Alright, the finals matchup is here, and it's the best of the best. Fantastic!
A shout out to the Bucks. Injuries are a part of the game, the Celtics have nothing to apologize for (best overall team over the course of the seaosn without questions), but I think we're all wondering what would have happened if Khris Middleton was healthy. In all honesty, my guess is that we'd have a Golden State vs Milwaukee finals.
I'll say what I said before though: I think GS has the matchup edge over Milwaukee, and I think Boston has it over GS.
Now, to be clear about terms: I think Memphis has the matchup edge over GS. Didn't mean they'd win the series - didn't even mean I thought they'd win the series - but they do something to GS that makes GS' preferred approach harder. I think Boston ought to be able to do the same.
Now's the obvious time to give a prediction, and I suppose I will but let me say a bit more, because I always feel like I'm more insightful illustrating possibilities than I am saying which one will actually come into being.
1. I think GS was the most impressive team in the first half of the RS, and Boston was most impressive in the second half (Phoenix was the most impressive over the entirety of the RS)
2. I think Boston was the most impressive team in the 1st & 2nd rounds of the PS, and GS was most impressive in the conference finals.
3. I think Boston seems like the closest thing to an ideal defense to slow down the GS offense that we see in the league today. The collection of talent that has great defenders basically all the way down their rotation, to go along with very smart coaching, and years of their core 4 playing together.
4. I trust GS' mental ability to keep figuring out that next trick, and responding adroitly to it.
I find myself thinking about this in terms of something that I tend to call "character", which was the term used in the 1961 movie
The Hustler.
In that movie about a pool shark, the young hotshot Fast Eddie goes up against the old pro Minnesota Fats. Eddie gets off to the lead - and to be clear, "lead" here means making money by winning games, these guys are playing games of pool that go very quickly because essentially one missed shot means you lose the game - but over time Fats is able to rattle Eddie, and eventually Eddie goes broke.
The owner of the pool hall, Bert Gordon - a card shark - tells Eddie he has talent but not "character", the way Fats does.
Eddie goes on, lives his life, experiences some real trauma, and comes back and kicks Fats butt decisively.
I'll also point to the man behind the title character in "Cinderella Man",
Jim Braddock. Who after coming up the boxing ranks and hitting a ceiling, left the sport, only to come back during the Great Depression thinking of nothing but feeding his family...and now he becomes a champion.

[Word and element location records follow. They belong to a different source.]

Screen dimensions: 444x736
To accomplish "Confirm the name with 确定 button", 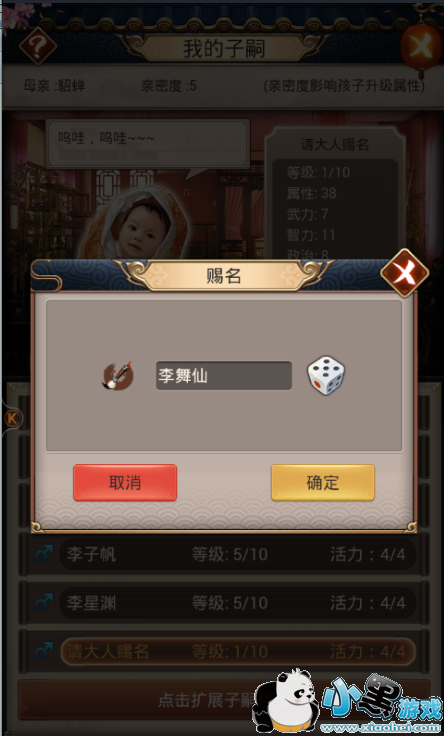I will 323,483.
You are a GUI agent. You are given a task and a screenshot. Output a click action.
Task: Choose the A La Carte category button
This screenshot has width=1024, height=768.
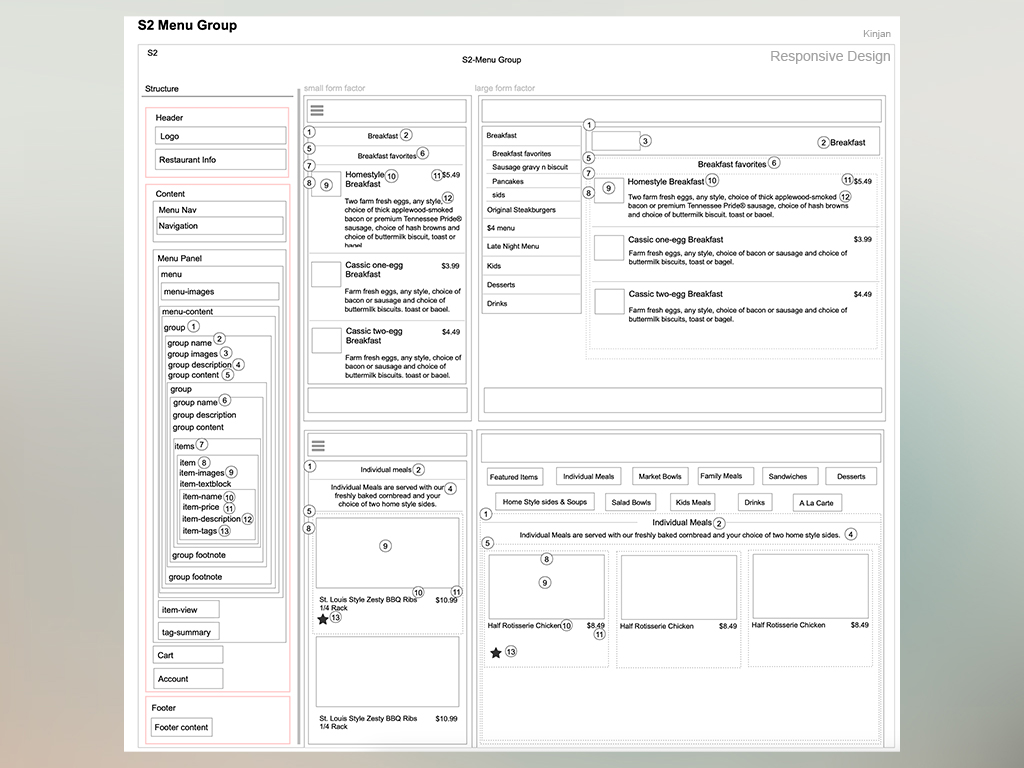point(816,503)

And then of course, we can talk about other matches between a competitor who has been around the block and the young upstart who analytically has already surpassed the old man. GOAT example of this is Ali vs Foreman.
These are the things on my mind right now on a gut level having just watched the conference finals.
Earlier I said that I thought the Warriors had the higher ceiling if they could just reach it...but the more I ponder the matchup here, I'm not sure about that either as a general statement or from a matchup perspective.
I feel like these Celtics should be able to take this series, and based on their total season play absolutely deserve to be the favorite...
yet, having seen has put together the Warriors seemed last round, and how much the Celtics seemed to still get in their own head, I find myself thinking Warriors.
but as I say that, I think you could very much argue that these Celtics may have already gone through enough tribulation to be more like the older Fast Eddie than the younger. Beating the Heat and getting past the conference finals is a big deal for these Celtics, and it's possible they'll now play with greater confidence - particularly against a Warrior core they've had some success against in the past.
Whatever happens, both teams deserve great praise and we should really try to avoid the trap of talking as if the finalist is some great failure...but obviously, whoever wins out, there's going to be a lot to talk about, about how they did it.